### TO BE DONE
Rewrite as a numbered list only the lines of the items from the line containing "Viewport: 328px width, 369px" through the end of the items, omitting blank lines.

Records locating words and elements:
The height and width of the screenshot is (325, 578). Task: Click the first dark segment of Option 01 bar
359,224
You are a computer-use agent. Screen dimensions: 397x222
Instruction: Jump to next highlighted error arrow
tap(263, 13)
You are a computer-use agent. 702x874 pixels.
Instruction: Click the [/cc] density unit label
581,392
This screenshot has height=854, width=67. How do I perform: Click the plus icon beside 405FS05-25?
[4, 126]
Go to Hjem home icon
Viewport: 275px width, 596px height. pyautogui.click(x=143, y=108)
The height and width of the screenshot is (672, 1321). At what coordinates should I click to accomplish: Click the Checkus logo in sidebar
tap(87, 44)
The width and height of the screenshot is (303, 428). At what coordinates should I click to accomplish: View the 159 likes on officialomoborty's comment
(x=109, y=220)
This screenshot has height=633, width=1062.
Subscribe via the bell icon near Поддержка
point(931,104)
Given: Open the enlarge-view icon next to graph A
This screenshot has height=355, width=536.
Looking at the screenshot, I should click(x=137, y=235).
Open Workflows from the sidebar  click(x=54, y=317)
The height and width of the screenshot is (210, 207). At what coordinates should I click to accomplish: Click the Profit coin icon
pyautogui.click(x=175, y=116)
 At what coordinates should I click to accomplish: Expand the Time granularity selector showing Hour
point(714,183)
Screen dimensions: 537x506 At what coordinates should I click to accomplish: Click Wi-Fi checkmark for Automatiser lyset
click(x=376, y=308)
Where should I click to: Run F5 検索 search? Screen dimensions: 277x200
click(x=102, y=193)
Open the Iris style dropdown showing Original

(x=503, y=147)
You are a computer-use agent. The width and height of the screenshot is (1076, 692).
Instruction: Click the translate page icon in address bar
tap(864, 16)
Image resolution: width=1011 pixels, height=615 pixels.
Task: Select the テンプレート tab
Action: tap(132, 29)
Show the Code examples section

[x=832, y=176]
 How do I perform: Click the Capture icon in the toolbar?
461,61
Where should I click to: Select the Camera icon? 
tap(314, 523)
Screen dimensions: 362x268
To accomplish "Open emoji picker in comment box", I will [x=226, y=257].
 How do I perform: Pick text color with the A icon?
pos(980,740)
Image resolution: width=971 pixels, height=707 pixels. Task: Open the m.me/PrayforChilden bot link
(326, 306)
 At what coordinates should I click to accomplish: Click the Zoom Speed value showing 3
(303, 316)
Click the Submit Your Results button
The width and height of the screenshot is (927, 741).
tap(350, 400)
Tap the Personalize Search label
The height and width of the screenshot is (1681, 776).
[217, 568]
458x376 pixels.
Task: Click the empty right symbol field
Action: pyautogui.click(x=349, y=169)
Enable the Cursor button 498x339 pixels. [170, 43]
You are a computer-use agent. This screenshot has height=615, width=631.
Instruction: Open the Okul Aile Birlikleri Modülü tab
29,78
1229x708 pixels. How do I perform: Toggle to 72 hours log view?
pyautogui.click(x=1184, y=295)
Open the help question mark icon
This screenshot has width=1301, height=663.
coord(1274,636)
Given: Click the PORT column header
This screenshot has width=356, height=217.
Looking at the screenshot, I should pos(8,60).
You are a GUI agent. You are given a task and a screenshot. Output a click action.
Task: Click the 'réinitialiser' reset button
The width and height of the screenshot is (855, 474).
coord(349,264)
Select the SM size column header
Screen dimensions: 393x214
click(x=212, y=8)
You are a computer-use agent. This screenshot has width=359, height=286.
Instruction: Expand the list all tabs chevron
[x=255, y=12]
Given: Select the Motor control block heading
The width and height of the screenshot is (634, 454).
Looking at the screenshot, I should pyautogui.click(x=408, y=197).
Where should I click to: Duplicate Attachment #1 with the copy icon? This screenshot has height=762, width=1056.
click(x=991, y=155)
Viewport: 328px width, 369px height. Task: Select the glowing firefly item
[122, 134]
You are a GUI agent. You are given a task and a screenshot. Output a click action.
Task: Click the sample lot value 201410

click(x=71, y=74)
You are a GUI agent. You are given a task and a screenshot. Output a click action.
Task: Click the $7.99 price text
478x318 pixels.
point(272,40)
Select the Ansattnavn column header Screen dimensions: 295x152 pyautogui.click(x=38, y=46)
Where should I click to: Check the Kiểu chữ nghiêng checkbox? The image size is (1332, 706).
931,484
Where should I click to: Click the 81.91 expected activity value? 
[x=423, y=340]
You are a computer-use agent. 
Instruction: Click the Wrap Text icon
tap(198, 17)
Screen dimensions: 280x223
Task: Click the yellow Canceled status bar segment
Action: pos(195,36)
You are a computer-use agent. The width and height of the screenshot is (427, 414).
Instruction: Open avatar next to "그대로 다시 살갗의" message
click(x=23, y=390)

### COMPLETE RESPONSE
1. Viewport: 328px width, 369px height. Task: Select the glowing firefly item
2. [122, 134]
3. You are a GUI agent. You are given a task and a screenshot. Output a click action.
4. Task: Click the sample lot value 201410
5. click(x=71, y=74)
6. You are a GUI agent. You are given a task and a screenshot. Output a click action.
7. Task: Click the $7.99 price text
8. 478x318 pixels.
9. point(272,40)
10. Select the Ansattnavn column header Screen dimensions: 295x152 pyautogui.click(x=38, y=46)
11. Where should I click to: Check the Kiểu chữ nghiêng checkbox? The image size is (1332, 706).
12. 931,484
13. Where should I click to: Click the 81.91 expected activity value? 
14. [x=423, y=340]
15. You are a computer-use agent. 
16. Instruction: Click the Wrap Text icon
17. tap(198, 17)
18. Screen dimensions: 280x223
19. Task: Click the yellow Canceled status bar segment
20. Action: pos(195,36)
21. You are a computer-use agent. The width and height of the screenshot is (427, 414).
22. Instruction: Open avatar next to "그대로 다시 살갗의" message
23. click(x=23, y=390)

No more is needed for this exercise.